- ACTIVITY
Only the lines below, from the one with "Select the remote run mode option" through the one with "Task: Open the Group operator dropdown", are to be written out, exactly.

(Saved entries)
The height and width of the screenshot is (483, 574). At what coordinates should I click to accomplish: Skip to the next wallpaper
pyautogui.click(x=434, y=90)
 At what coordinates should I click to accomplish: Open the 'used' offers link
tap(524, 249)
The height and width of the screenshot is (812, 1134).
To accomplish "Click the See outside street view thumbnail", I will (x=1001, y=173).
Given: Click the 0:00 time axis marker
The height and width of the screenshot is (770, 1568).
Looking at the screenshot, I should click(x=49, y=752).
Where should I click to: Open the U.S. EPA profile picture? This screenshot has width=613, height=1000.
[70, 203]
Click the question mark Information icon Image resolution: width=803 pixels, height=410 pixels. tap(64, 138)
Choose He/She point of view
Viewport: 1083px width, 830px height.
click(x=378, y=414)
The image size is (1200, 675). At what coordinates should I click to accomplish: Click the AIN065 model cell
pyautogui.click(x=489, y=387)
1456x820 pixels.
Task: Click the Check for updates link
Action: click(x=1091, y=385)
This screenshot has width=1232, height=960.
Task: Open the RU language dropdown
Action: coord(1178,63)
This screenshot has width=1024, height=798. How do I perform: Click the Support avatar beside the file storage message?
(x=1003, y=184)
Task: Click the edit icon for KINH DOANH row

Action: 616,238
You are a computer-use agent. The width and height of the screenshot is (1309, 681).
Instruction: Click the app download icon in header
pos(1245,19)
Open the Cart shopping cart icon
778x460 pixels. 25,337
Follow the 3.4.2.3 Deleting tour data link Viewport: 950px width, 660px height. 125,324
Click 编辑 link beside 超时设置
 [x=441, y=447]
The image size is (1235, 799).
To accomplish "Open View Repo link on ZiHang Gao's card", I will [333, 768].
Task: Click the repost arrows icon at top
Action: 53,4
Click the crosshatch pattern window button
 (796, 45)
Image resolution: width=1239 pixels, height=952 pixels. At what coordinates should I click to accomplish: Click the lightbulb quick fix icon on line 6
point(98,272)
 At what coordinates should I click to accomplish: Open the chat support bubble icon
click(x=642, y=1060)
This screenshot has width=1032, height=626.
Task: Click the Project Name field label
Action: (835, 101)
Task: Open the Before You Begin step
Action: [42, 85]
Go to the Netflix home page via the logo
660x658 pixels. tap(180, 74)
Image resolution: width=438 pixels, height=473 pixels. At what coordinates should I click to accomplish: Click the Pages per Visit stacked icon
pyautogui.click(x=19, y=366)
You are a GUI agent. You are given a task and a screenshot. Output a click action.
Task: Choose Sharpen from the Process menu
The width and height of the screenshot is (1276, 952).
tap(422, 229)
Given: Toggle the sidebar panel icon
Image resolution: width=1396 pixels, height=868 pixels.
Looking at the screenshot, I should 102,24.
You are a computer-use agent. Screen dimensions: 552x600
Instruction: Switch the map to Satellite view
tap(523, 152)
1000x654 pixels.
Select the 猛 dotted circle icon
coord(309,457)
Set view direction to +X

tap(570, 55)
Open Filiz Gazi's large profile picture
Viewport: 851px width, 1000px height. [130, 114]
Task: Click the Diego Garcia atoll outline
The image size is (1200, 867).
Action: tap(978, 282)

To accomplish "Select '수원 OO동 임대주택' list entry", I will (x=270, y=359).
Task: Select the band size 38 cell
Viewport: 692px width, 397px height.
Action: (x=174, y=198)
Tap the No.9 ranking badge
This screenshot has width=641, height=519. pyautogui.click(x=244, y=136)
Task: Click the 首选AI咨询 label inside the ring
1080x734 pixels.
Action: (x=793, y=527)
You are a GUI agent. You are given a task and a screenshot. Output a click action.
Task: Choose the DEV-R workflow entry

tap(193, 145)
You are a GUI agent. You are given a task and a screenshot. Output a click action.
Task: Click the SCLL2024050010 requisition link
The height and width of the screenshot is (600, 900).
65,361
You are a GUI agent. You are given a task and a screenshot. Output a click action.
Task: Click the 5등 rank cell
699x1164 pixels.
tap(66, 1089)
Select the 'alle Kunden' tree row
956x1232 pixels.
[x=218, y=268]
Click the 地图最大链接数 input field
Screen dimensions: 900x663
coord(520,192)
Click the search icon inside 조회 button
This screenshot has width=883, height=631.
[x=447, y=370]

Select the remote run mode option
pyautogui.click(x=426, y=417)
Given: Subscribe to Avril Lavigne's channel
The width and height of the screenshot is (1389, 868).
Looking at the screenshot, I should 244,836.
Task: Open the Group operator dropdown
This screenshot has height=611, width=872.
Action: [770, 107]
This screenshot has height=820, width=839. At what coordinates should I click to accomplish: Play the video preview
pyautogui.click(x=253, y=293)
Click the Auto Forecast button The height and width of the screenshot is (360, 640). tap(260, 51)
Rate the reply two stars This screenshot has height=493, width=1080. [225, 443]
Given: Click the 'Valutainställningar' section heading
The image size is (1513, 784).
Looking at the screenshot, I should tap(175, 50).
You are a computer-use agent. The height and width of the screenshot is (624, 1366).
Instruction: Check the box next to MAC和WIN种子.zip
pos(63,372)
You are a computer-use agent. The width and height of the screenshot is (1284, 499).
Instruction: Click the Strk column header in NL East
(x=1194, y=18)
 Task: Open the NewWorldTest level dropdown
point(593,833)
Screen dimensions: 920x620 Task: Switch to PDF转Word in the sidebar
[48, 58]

- SOLUTION FOR THIS TASK
Select the remote run mode option
pyautogui.click(x=426, y=417)
Given: Subscribe to Avril Lavigne's channel
The width and height of the screenshot is (1389, 868).
Looking at the screenshot, I should 244,836.
Task: Open the Group operator dropdown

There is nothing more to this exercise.